• [Data provided]
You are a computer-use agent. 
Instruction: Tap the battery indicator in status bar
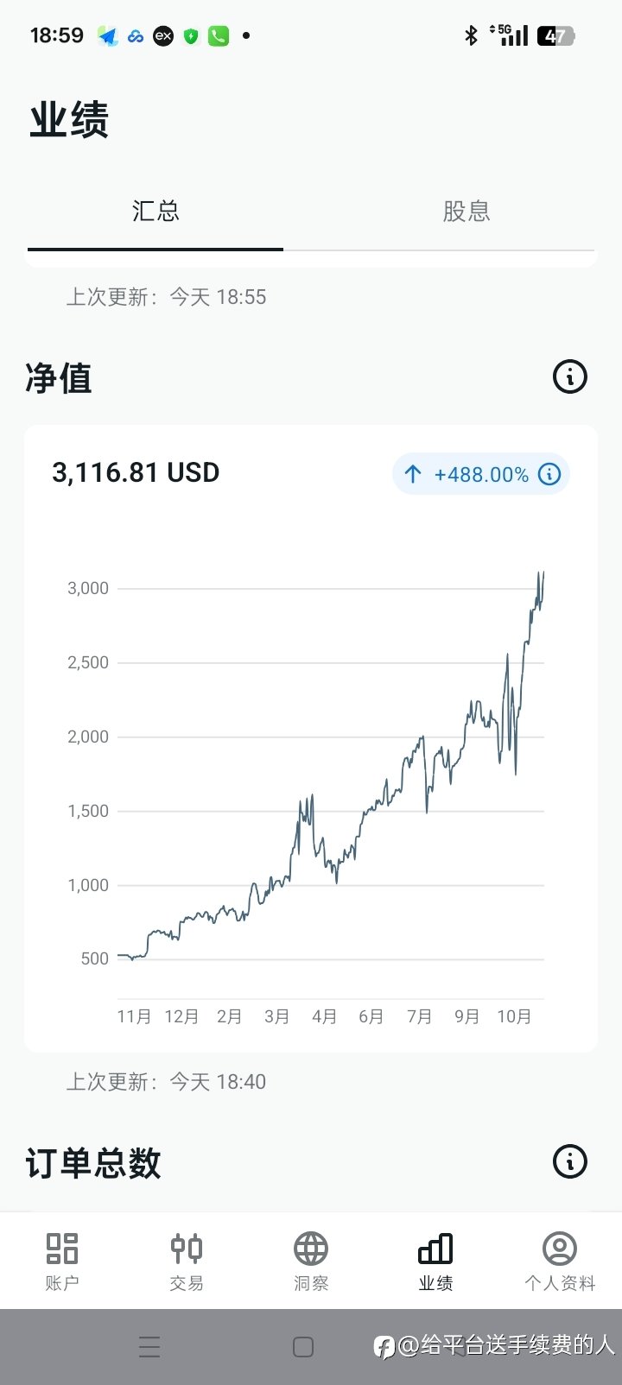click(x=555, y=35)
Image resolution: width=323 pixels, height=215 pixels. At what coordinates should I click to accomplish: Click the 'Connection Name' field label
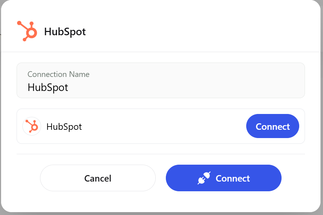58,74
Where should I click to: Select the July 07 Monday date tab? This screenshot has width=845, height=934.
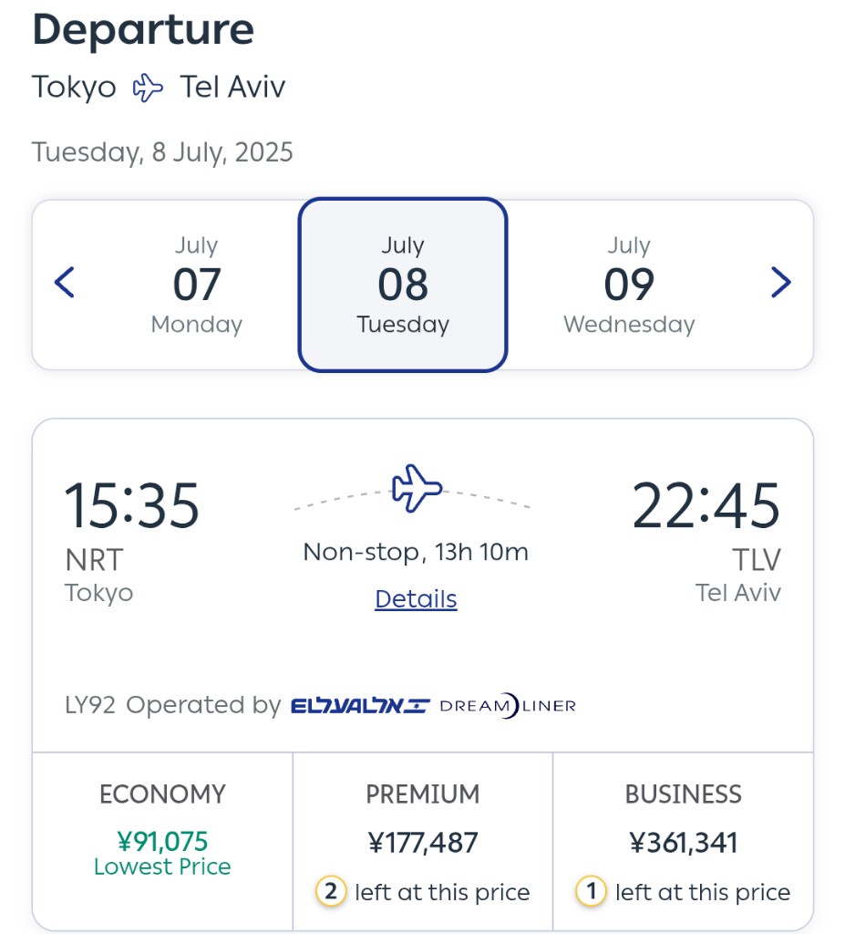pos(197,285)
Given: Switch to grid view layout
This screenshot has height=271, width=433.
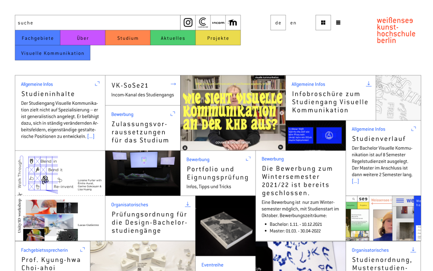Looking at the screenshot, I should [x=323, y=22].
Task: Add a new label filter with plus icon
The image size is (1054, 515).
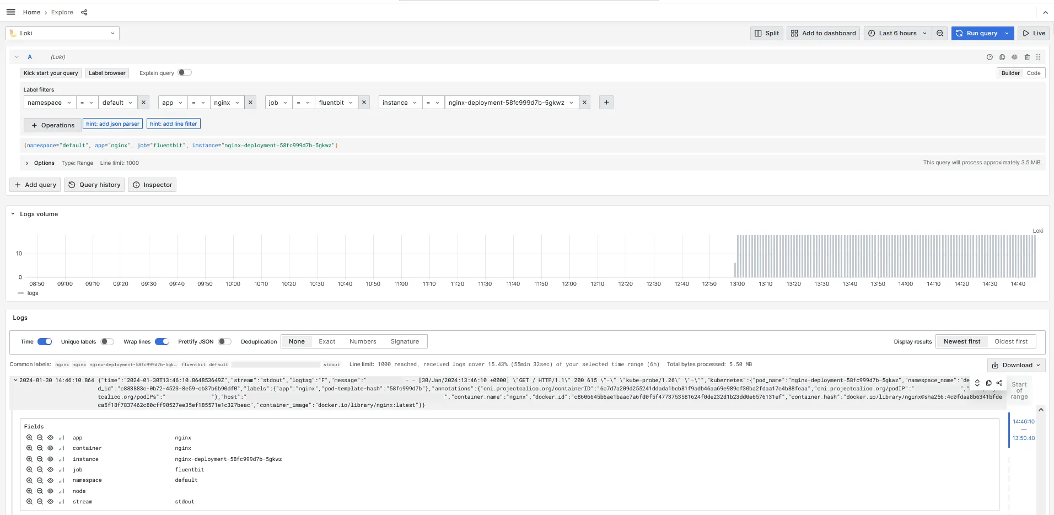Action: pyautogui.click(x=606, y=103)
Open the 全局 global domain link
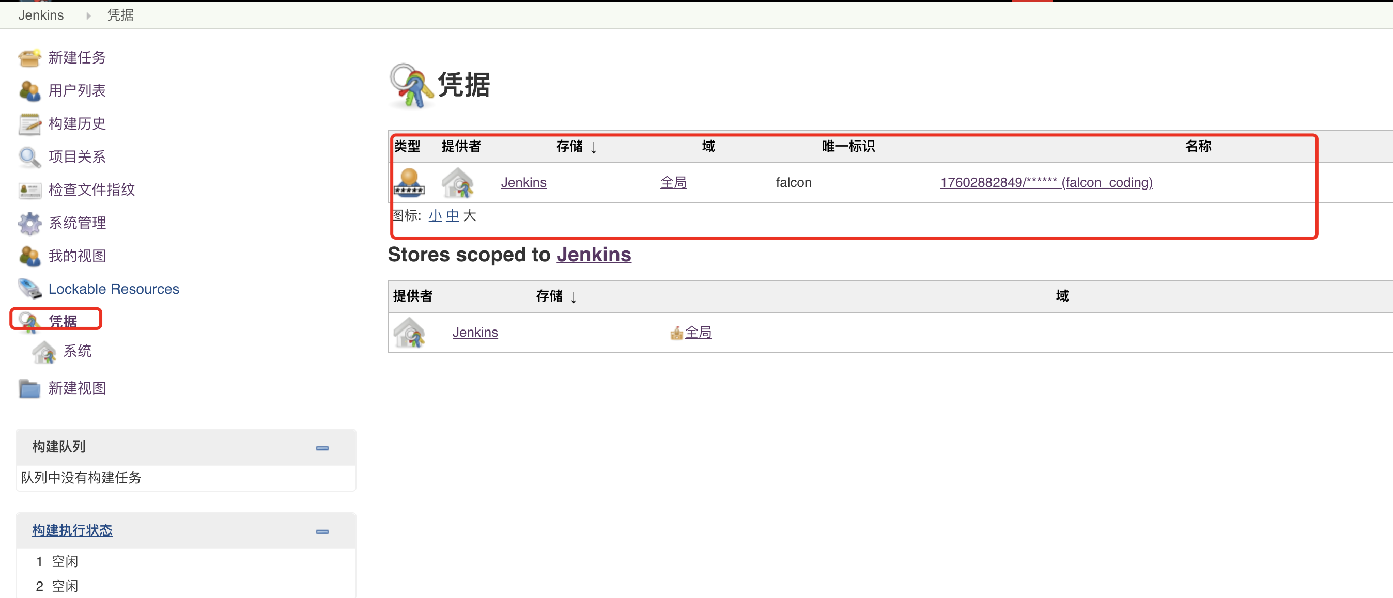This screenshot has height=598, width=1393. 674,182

--

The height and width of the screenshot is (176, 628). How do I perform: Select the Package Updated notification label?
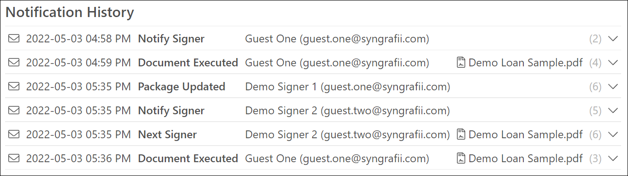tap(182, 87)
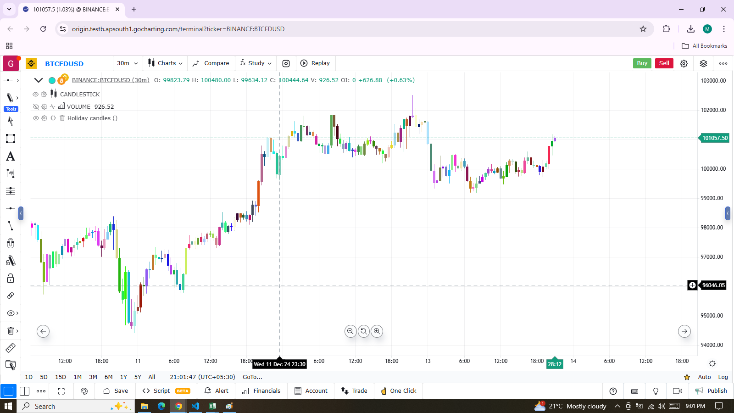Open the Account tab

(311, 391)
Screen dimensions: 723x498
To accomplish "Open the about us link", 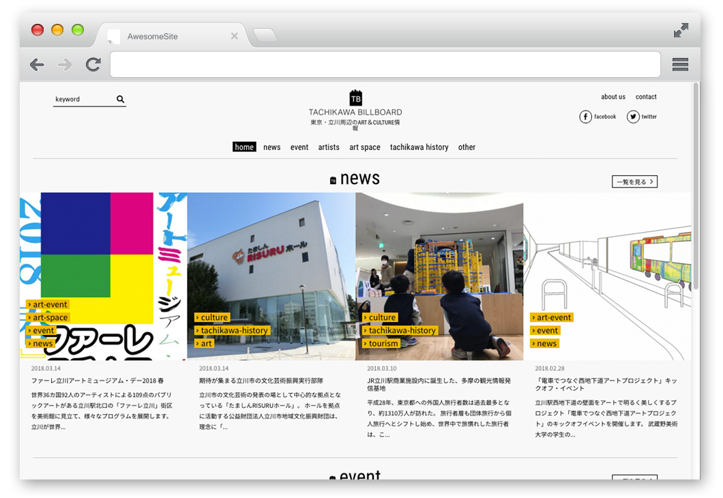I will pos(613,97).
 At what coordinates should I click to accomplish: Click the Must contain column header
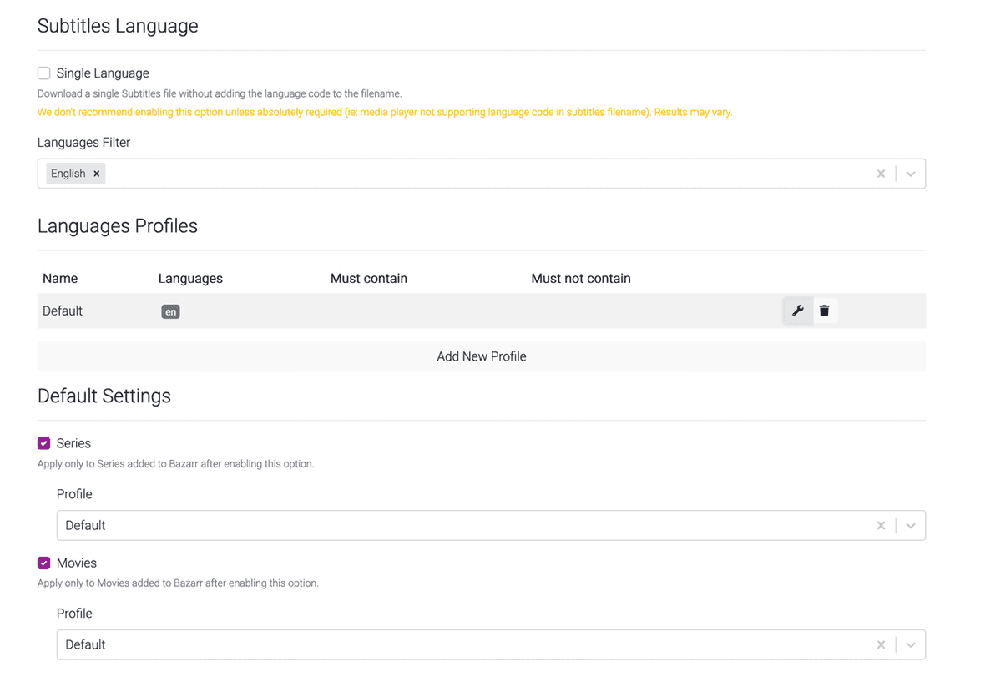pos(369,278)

* * *

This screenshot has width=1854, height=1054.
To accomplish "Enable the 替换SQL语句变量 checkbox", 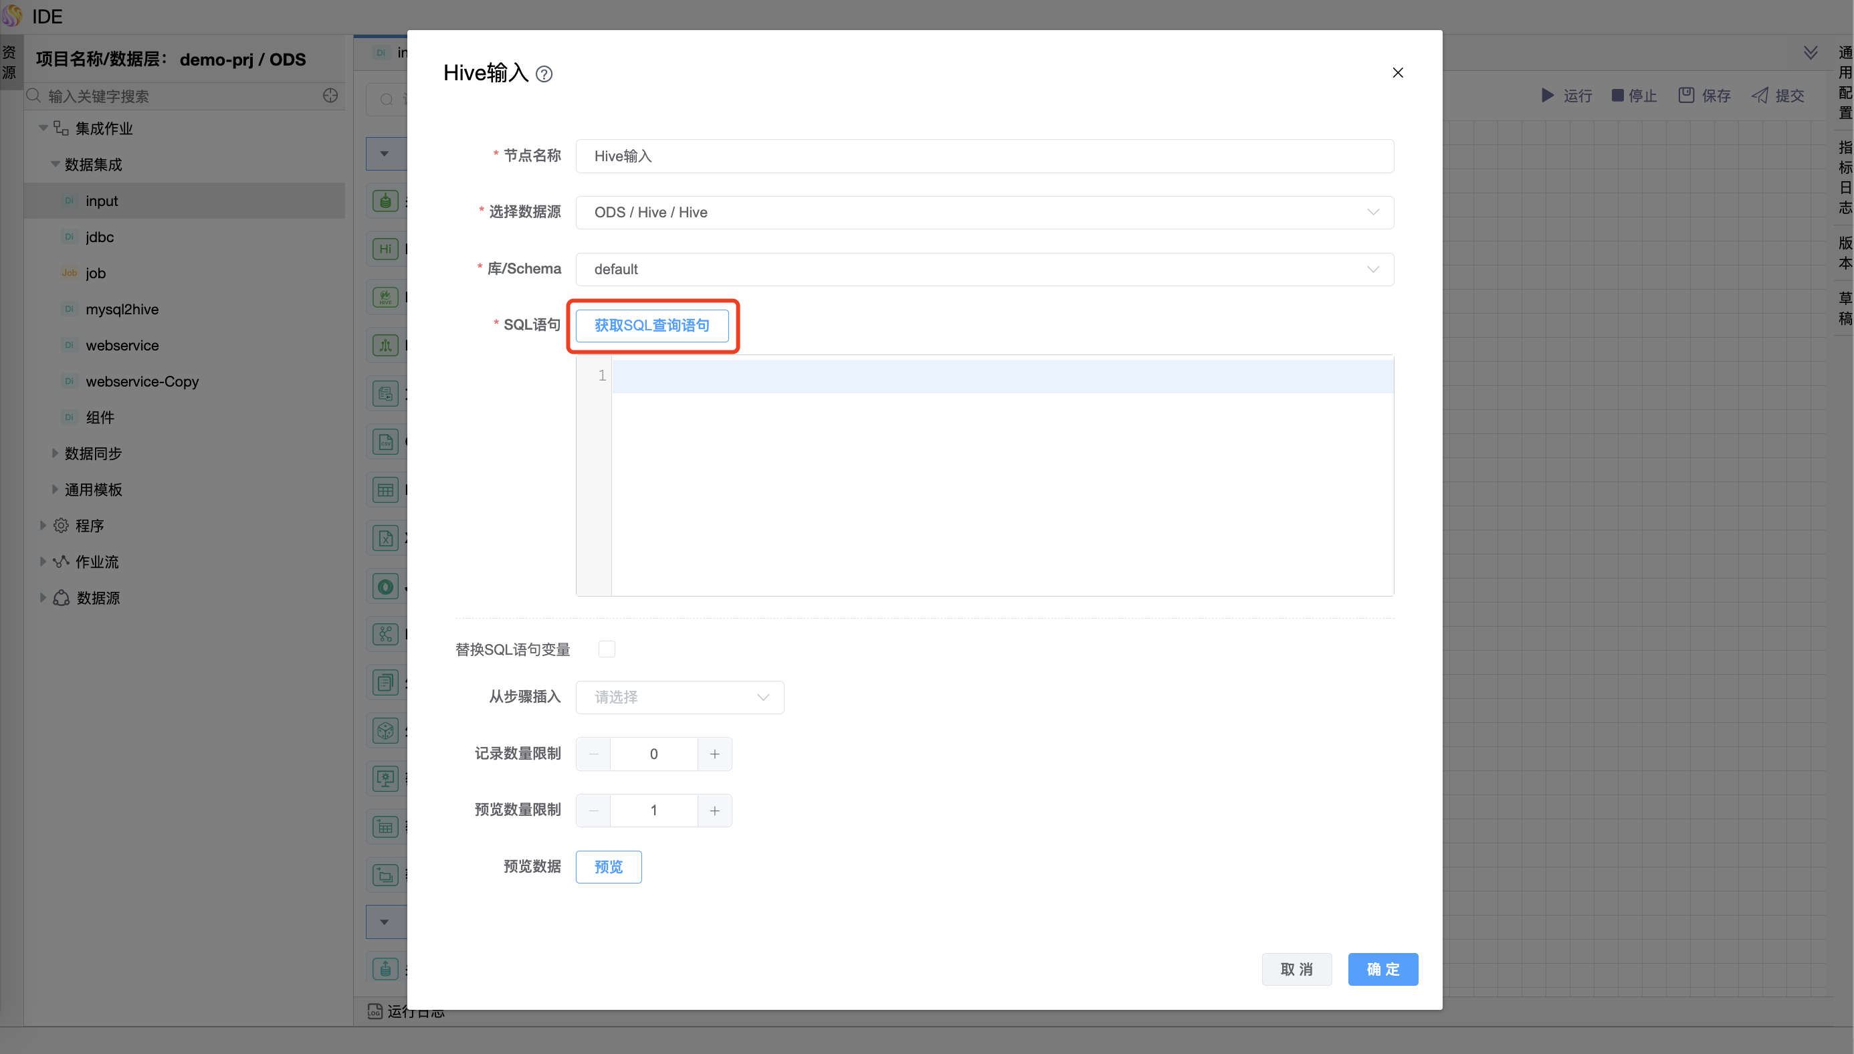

• [Task to carry out]
Write out again the items from the line that contains "Given: Switch to grid view layout" through the line that contains "This screenshot has height=598, width=1393.", changing "plus icon" to "add button" and keeping everything else the same. Leave the pictures out.

• [Expected output]
Given: Switch to grid view layout
This screenshot has height=271, width=433.
Looking at the screenshot, I should [x=323, y=22].
Task: Add a new label filter with add button
The image size is (1054, 515).
Action: pyautogui.click(x=606, y=103)
Open the 全局 global domain link
This screenshot has height=598, width=1393. 674,182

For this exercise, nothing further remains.